Submitted to: Gastroenterology
Publication Type: Peer reviewed journal
Publication Acceptance Date: 12/8/1995
Publication Date: N/A
Citation: Interpretive Summary: In the past, the only known source of the B-vitamin, folate, for human beings was the diet. Nevertheless, it is well known that several of the bacteria which are normally found in the human intestine can produce folate. The purpose of this study was to determine whether any of the folate produced in the intestine by bacteria is absorbed and utilized by the human host. Two groups of human volunteers who had excessive quantities of bacteria in their intestine were studied for this effect. One group of individuals had a condition called atrophic gastritis, which is common among the aged and which results in a modest increase in bacteria in the small intestine. The second group was healthy and was administered a commonly prescribed drug which blocks acid secretion by the stomach and thereby causes an increase in small intestinal bacteria. A narrow, hollow tube was placed through the nose of each individual and fed into the small intestine. Juice from the small intestine revealed high concentrations of bacteria: when the bacteria in this juice were incubated outside the body they produced a lot of folate. A slightly read- ily detectable form of a specialty nutrient, which bacteria use to produce folate, was then introduced into the small intestine of the subjects. Readily dectectable folate was produced in the intestine, and was subse- quently absorbed by the human subjects. Subjects with atrophic gastritis and those who had been treated with the drug excreted significantly more bacterially created folate in the urine than the healthy subjects who had not received the drug. This study demonstrates that folate created in the small intestine is taken up by the human host, and incorporated into the body stores of folate.

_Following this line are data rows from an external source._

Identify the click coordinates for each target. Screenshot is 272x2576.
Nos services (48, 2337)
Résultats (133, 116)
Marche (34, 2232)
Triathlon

Technical Abstract: Some intestinal flora are known to synthesize folate. The aim of this study was to determine whether folate synthesized by small intestinal flora is assimilated by the human host. Subjects with atrophic gastritis and healthy volunteers wee studied before and after omeprazole administration. A double-lumen perfusion tube was placed in the duodenum. 3H-labeled P-aminobenzoic acid, a precursor substrate for bacterial folate synthesis, was perfused. Downstream intestinal aspirates and a 48-hour urine collection were obtained. Atrophic gastritis and omeprazole administration were associated with increases in duodenal pH and in small intestinal flora. Bacterially synthesized folates were isolated from the intestinal aspirates. Tritiated 5- methyltetrahydrofolate, a major metabolite of folate, was isolated from the urine of omeprazole-treated subjects (P<0.01). The quantity of tritiated 5-methyltetrahydrofolate in the urine of subjects with atrophic gastritis was similarly elevated. Mild bacterial over-growth caused by atrophic gastritis and administration of omeprazole are associated with de novo folate synthesis in the lumen of the small intestine; the human host absorbs and uses some of these folates; and the contribution to folate nutriture from this source remains unclear.